Petit-fils de Françoise de Dinan, Jean de Laval reçoit la baronnie de Châteaubriant à l’âge de 16 ans. C’est Anne de Bretagne qui organise en 1505 ses fiançailles avec la très jeune Françoise de Foix à laquelle elle accorde une dot importante.

Préoccupé par le rattachement de la Bretagne à la France, François Ier fait venir Jean de Laval à la cour après le décès d’Anne de Bretagne. Dame d’honneur de la reine Claude, Françoise devient la favorite du roi et exerce sur lui une influence considérable.

Après avoir guerroyé en Italie, Jean revient en France en 1524 et commence à Châteaubriant les travaux du logis Renaissance. Bénéficiant toujours de la protection du roi, il est nommé gouverneur de Bretagne de 1531 à 1543 et fait voter l’union de sa province à la France.
Peu apprécié, il est soupçonné de détourner des fonds au profit de la construction de son nouveau château.

En 1525, Françoise de Foix est écartée de la cour et rejoint son mari à Châteaubriant. Sa liaison avec le roi et sa mort ont donné naissance à la légende* qui marque toujours l’histoire castelbriantaise.


Madame de Châteaubriant, anonyme, Paris, Musée du Louvre, D.A.G., RMN / Michèle Bellot Françoise de Dinan

Françoise de Foix

Françoise de Foix meurt dans la nuit du 16 octobre 1537. Rapidement court la rumeur de son assassinat par son mari jaloux de sa liaison avec François Ier. De nombreux auteurs s’emparent très tôt de la légende et racontent qu’elle aurait été retenue prisonnière dans une chambre du château avant d’être empoisonnée ou saignée, selon les versions, sur ordre de son époux.

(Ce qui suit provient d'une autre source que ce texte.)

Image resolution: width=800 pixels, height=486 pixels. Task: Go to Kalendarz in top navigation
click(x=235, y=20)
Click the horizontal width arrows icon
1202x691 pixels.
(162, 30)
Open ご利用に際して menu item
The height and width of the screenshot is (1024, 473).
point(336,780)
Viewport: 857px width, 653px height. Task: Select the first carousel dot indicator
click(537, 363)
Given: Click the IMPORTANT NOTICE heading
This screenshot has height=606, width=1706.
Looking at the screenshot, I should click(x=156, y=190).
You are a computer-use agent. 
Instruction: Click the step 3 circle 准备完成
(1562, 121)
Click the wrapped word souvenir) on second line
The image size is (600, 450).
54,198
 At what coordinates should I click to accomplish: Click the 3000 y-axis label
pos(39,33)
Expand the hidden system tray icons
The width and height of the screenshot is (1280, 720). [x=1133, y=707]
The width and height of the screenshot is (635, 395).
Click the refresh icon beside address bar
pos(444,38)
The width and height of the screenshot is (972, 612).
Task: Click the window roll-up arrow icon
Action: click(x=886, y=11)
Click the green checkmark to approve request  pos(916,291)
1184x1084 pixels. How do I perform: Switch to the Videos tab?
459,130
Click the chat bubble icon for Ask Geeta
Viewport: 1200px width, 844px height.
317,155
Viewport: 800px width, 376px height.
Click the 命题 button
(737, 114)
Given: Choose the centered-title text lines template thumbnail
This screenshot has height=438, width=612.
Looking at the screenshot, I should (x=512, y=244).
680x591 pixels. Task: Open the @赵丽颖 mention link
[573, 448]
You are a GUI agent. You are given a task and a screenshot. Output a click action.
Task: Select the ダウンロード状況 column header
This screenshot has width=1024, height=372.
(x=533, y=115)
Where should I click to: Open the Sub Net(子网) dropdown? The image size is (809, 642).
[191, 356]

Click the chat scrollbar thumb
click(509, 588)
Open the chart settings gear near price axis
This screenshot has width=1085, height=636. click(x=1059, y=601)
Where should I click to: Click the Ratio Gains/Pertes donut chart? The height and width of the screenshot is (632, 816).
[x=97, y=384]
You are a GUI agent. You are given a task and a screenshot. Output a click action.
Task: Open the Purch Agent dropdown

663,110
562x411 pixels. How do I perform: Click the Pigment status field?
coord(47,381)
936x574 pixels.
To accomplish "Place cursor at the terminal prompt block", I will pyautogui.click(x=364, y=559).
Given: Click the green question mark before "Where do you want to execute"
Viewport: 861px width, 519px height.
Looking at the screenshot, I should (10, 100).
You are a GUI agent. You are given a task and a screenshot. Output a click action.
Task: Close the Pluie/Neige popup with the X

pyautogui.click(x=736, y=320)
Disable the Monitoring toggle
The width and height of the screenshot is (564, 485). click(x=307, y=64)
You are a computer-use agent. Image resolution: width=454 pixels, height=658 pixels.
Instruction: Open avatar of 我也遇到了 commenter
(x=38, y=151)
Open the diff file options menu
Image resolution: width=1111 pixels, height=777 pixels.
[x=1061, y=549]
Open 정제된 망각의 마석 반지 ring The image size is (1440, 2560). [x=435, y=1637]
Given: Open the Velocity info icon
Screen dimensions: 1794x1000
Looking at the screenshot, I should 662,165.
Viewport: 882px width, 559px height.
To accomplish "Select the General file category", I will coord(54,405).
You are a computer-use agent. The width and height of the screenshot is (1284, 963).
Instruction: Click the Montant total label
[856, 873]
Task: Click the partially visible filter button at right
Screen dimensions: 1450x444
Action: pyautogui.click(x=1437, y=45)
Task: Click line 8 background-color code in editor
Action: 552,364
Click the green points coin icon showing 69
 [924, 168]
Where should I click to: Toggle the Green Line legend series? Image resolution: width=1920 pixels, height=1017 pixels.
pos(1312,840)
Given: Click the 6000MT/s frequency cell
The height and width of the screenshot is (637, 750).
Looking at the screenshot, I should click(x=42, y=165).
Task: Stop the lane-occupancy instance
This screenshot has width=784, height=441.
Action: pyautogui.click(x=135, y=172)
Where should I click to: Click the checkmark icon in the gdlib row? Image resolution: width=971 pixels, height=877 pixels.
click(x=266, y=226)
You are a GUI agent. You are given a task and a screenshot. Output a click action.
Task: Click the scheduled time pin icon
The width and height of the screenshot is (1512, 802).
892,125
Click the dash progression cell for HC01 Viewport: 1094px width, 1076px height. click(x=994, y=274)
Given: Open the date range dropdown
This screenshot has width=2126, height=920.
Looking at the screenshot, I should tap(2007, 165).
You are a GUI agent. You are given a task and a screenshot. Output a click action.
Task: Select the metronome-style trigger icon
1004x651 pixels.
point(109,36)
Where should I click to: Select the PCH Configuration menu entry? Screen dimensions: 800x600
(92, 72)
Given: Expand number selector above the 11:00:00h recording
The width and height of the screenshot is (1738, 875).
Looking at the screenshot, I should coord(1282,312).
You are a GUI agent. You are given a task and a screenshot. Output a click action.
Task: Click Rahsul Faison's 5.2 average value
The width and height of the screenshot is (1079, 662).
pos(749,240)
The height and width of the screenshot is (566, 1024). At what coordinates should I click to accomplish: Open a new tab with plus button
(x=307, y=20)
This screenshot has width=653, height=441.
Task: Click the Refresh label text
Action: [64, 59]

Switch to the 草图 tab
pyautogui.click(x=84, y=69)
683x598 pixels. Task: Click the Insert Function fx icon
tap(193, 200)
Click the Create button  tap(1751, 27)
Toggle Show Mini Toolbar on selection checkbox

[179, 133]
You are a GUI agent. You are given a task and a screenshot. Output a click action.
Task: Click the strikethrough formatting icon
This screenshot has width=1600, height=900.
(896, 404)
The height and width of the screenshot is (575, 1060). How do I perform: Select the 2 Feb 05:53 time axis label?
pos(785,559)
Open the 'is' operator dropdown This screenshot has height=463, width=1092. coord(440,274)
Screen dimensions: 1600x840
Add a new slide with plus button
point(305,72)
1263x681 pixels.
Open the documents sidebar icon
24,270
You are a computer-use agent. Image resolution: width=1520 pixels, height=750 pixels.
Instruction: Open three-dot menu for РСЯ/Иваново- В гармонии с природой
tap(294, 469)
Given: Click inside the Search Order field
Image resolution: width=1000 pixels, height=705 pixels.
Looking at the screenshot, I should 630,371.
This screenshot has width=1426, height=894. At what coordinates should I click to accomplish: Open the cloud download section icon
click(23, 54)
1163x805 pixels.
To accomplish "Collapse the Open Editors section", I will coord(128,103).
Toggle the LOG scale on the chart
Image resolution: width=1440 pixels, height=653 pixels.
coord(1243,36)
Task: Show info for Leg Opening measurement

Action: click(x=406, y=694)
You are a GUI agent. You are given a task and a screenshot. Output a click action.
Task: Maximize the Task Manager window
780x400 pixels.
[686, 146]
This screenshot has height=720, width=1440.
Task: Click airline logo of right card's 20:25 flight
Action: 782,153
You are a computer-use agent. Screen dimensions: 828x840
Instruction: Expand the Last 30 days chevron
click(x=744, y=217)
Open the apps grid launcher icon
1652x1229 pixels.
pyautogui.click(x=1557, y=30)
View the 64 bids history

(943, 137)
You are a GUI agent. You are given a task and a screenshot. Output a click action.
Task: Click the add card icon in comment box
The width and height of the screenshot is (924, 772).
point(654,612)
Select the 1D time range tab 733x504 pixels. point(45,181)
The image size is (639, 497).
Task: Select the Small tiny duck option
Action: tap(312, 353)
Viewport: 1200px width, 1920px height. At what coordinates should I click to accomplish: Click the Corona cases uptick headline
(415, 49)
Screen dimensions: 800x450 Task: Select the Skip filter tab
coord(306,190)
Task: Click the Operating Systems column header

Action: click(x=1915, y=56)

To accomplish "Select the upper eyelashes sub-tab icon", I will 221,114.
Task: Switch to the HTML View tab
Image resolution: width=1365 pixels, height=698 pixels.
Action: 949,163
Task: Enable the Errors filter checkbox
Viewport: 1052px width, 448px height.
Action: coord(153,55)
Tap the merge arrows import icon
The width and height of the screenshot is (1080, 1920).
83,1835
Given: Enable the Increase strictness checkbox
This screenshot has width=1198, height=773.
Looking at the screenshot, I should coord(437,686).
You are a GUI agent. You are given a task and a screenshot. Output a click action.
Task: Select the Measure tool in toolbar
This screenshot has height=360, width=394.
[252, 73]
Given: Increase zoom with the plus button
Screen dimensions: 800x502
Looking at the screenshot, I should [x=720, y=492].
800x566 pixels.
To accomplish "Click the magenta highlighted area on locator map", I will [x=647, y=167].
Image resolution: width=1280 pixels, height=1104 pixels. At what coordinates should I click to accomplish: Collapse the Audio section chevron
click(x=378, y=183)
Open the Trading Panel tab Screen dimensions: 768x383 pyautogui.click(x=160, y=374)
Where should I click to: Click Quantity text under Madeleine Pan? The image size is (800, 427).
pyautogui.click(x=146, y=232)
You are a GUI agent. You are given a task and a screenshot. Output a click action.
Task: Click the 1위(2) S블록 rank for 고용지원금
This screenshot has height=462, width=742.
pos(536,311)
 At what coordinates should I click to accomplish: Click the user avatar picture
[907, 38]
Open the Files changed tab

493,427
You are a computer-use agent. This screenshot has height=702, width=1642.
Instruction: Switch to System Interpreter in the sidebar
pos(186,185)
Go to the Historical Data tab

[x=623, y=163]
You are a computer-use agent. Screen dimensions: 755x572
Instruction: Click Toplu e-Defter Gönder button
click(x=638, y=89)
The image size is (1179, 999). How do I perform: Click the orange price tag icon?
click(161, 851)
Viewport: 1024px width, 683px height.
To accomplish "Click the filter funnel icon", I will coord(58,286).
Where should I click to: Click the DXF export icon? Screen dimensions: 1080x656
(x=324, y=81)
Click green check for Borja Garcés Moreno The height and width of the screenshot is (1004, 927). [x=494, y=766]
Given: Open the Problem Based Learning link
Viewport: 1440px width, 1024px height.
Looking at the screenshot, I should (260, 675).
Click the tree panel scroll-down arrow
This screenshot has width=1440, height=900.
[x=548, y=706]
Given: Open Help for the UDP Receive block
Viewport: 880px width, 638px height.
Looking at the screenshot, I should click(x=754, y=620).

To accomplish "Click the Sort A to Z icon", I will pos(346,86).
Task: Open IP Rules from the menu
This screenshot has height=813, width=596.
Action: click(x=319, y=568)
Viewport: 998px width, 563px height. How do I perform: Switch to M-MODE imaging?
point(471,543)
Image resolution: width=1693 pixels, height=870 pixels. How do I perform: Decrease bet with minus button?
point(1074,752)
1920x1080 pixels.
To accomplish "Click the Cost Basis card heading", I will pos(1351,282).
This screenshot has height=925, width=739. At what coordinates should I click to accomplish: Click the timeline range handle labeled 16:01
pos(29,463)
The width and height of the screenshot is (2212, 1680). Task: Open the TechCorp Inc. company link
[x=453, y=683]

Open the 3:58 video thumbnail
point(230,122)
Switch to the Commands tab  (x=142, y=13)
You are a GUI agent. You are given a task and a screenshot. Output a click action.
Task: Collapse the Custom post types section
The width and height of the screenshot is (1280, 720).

Depuis, chaque nuit du 16 octobre, le château est, dit-on, la scène d’une étrange procession. Dès le premier coup de minuit, précédés de prêtres et de chevaliers, François Ier et Françoise de Foix gravissent l’escalier d’honneur, suivis par Jean de Laval, tenu en chaîne par des démons. Il soulage ses pieds brûlants dans une mare de sang. Au douzième coup, le sinistre cortège quitte les lieux, suit les arcades et se fond doucement dans les ténèbres.